The results confirmed the AI’s prediction. The drug by itself had no effect on the cells’ visibility markers. But when we combined it with low levels of interferon signaling, we saw a marked and significant increase in the molecules that make cancer cells visible to the immune system. It was a clear demonstration of the synergy the model had predicted, moving an AI-generated hypothesis from the computer to a real biological outcome.

It’s important to note the limitations of this validation: these experiments were conducted in vitro, not in a living organism. Furthermore, this was observed in a specific neuroendocrine cancer cell line. While these results are highly promising, significant further research and clinical trials would be required to understand if this effect translates into a safe and effective therapy for patients.

Traditional drug discovery involves physically screening thousands of compounds in a lab, which is incredibly slow, expensive, and often misses the mark. C2S-Scale allows us to perform these massive screening experiments in silico — inside the computer — at a scale and speed that would be impossible in the real world. This shows AI can be a powerful accelerator for science.

This doesn’t replace scientists, but it empowers them. It allows us to rapidly identify and prioritise the most promising and often non-obvious drug candidates. By narrowing the search space, AI can help researchers focus their lab experiments where they’re most likely to succeed, dramatically shortening the timeline from an initial idea to a potential new therapy.

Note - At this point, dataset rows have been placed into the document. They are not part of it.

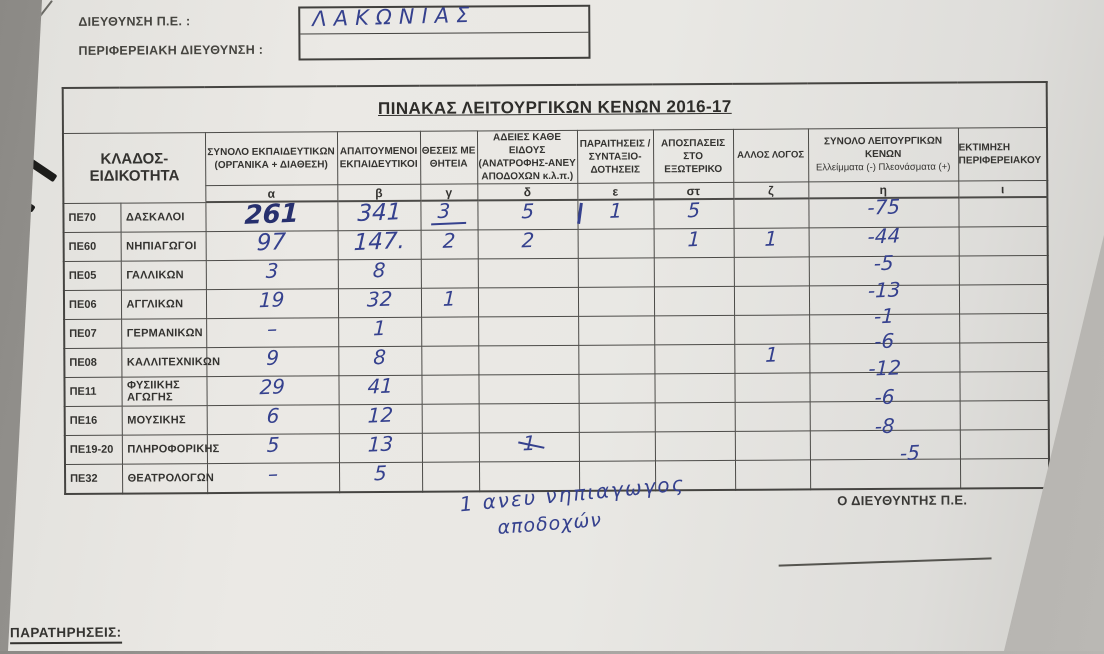 The height and width of the screenshot is (654, 1104). I want to click on cell-ΠΕ32-b: 5, so click(380, 476).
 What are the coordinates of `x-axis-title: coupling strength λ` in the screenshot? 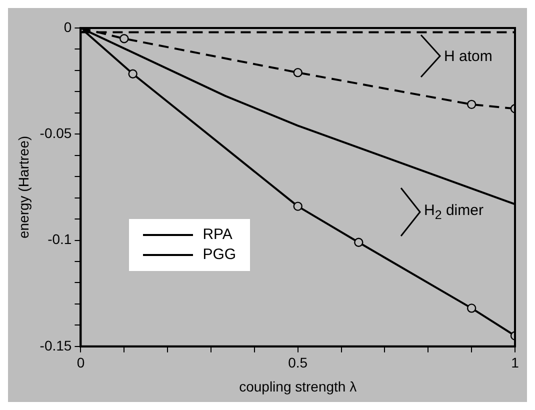 It's located at (298, 386).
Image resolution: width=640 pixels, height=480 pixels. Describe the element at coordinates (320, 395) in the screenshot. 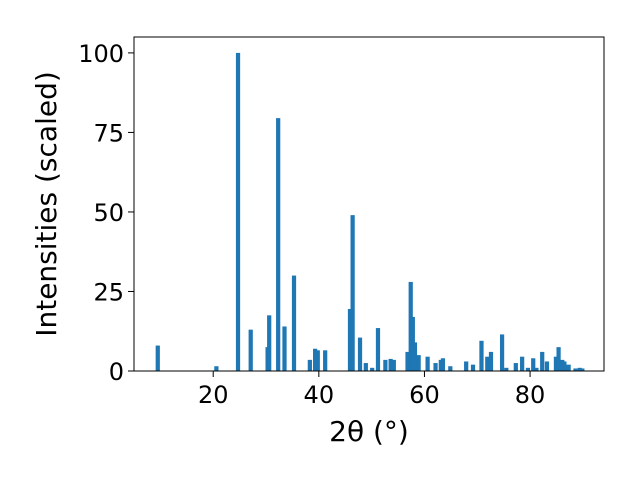

I see `x-tick-label: 40` at that location.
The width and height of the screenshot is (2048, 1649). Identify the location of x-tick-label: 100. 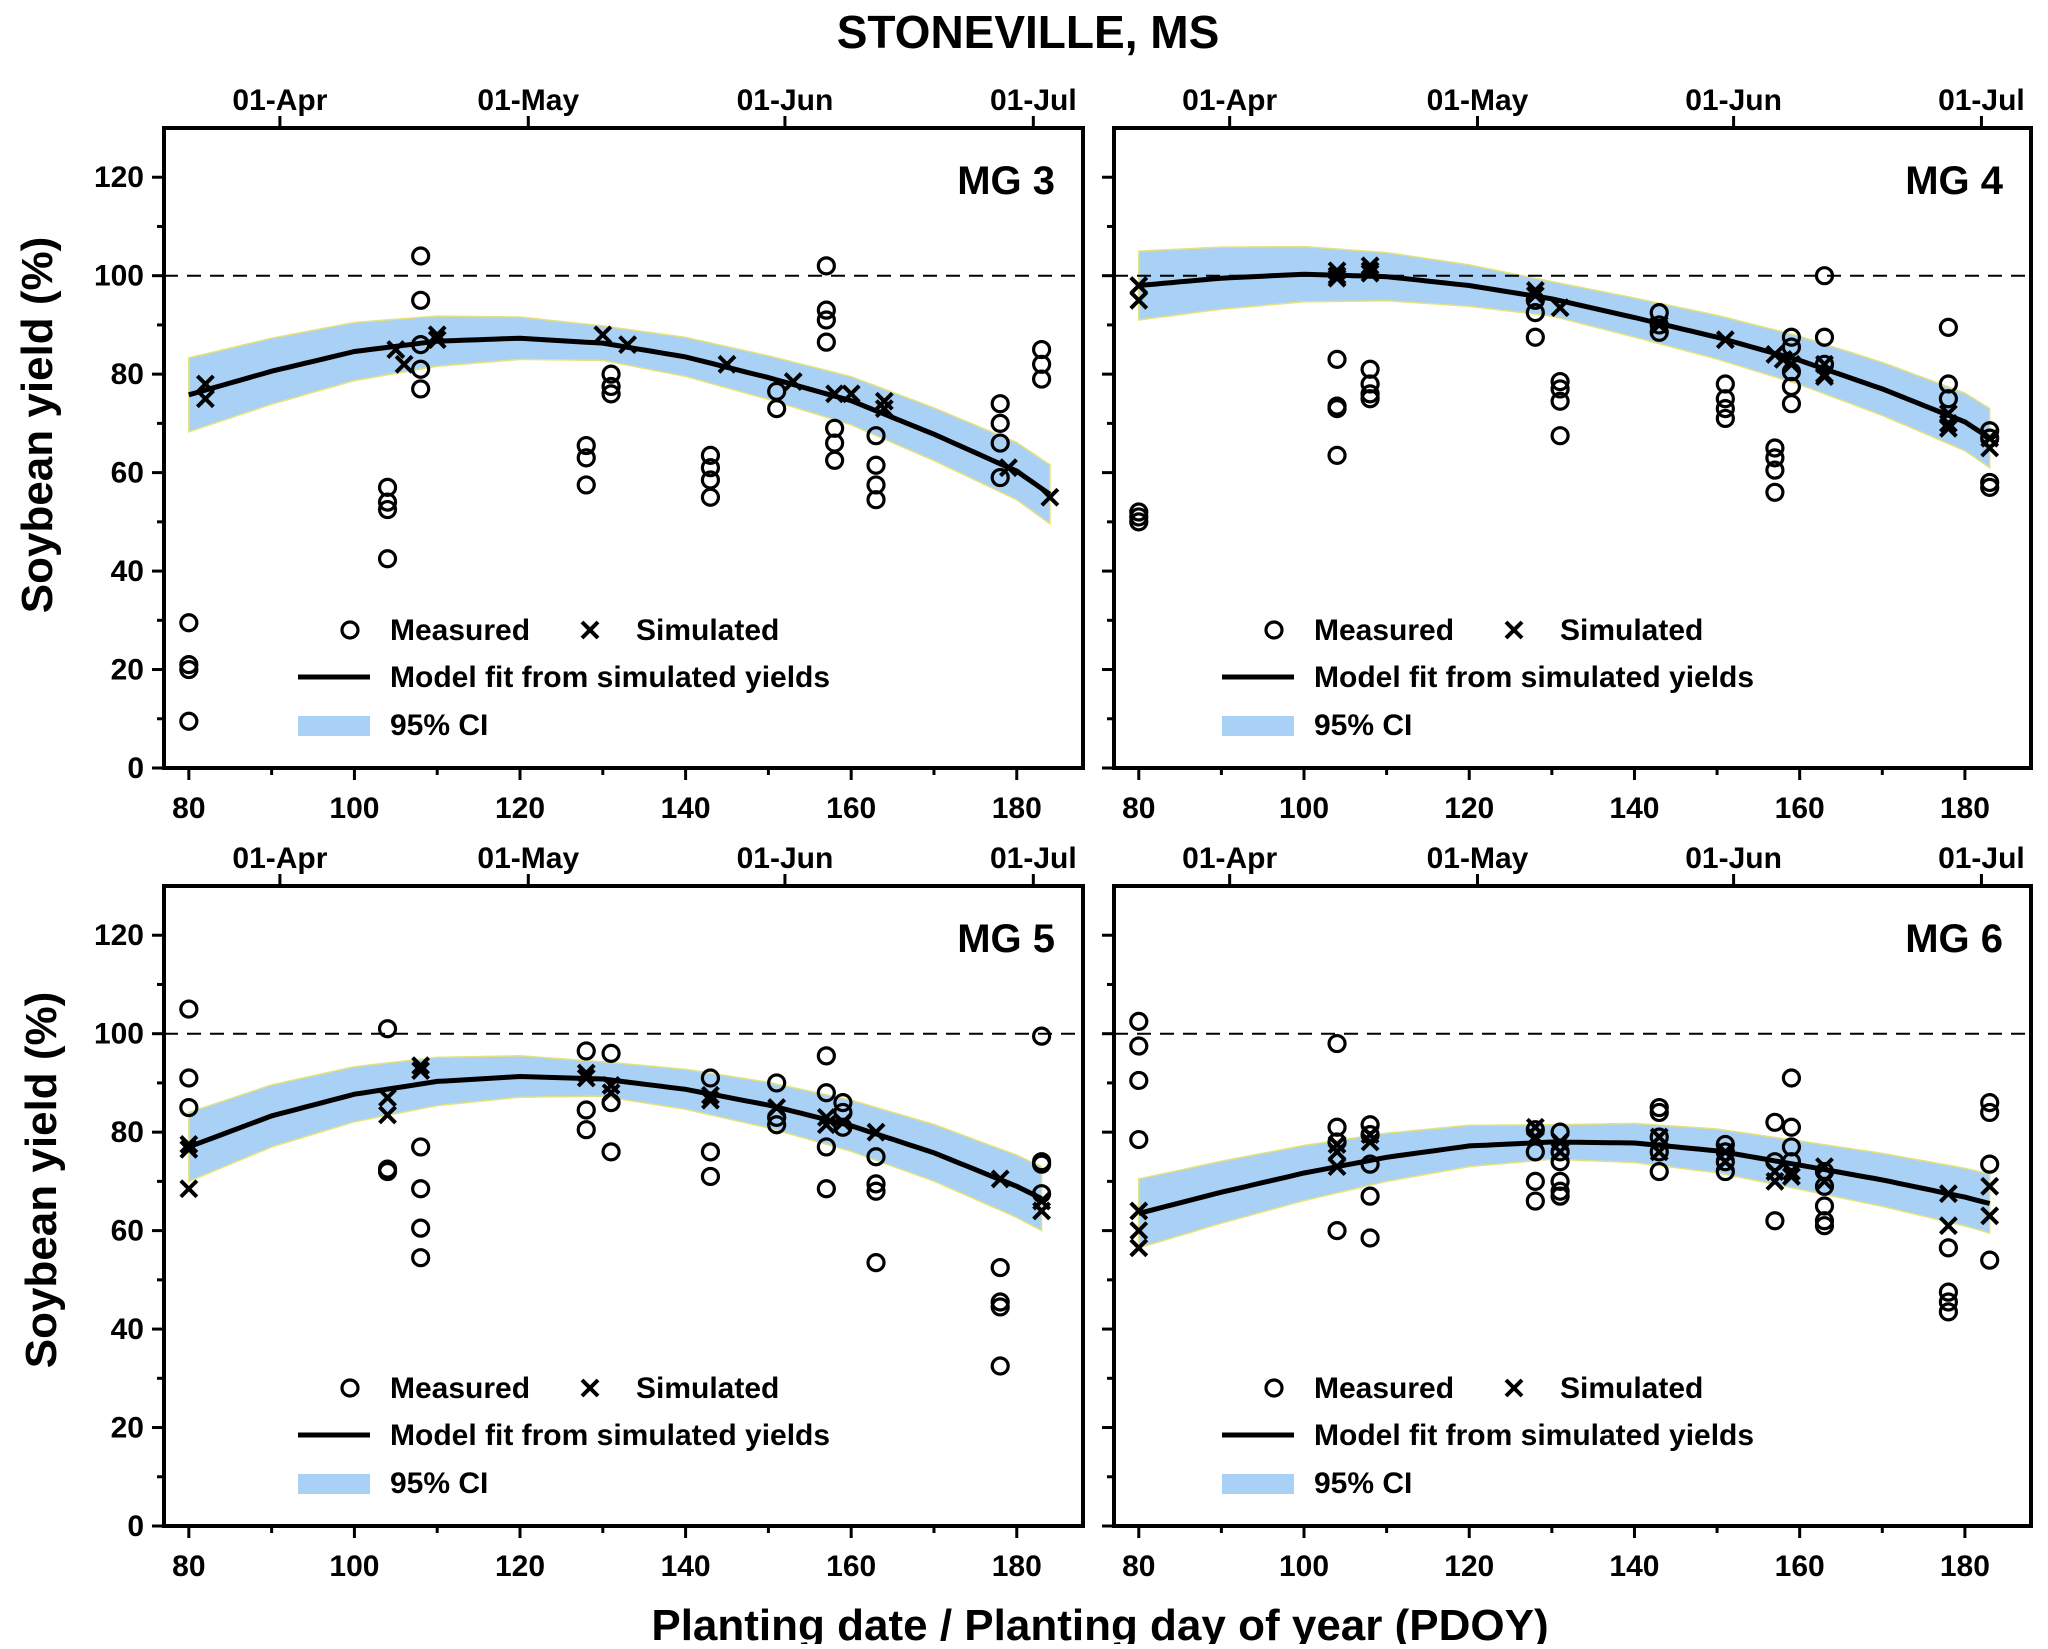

This gets to the heart of our multimodal approach. During its training, C2S-Scale wasn’t just fed raw cell sentences. It saw them alongside the human-generated context they came from — things like scientific annotations, tissue and disease labels, and even summaries from the research papers where the data was published.

By being trained on this rich mixture of biological data and natural language simultaneously, the model learns to connect the dots. It understands that a certain pattern of genes is not just a list, but corresponds to a “T-cell in a kidney from a patient with this disease,” as described in a scientific abstract. This ability to bridge the world of cellular data with the world of human knowledge is what allows it to generate novel hypotheses.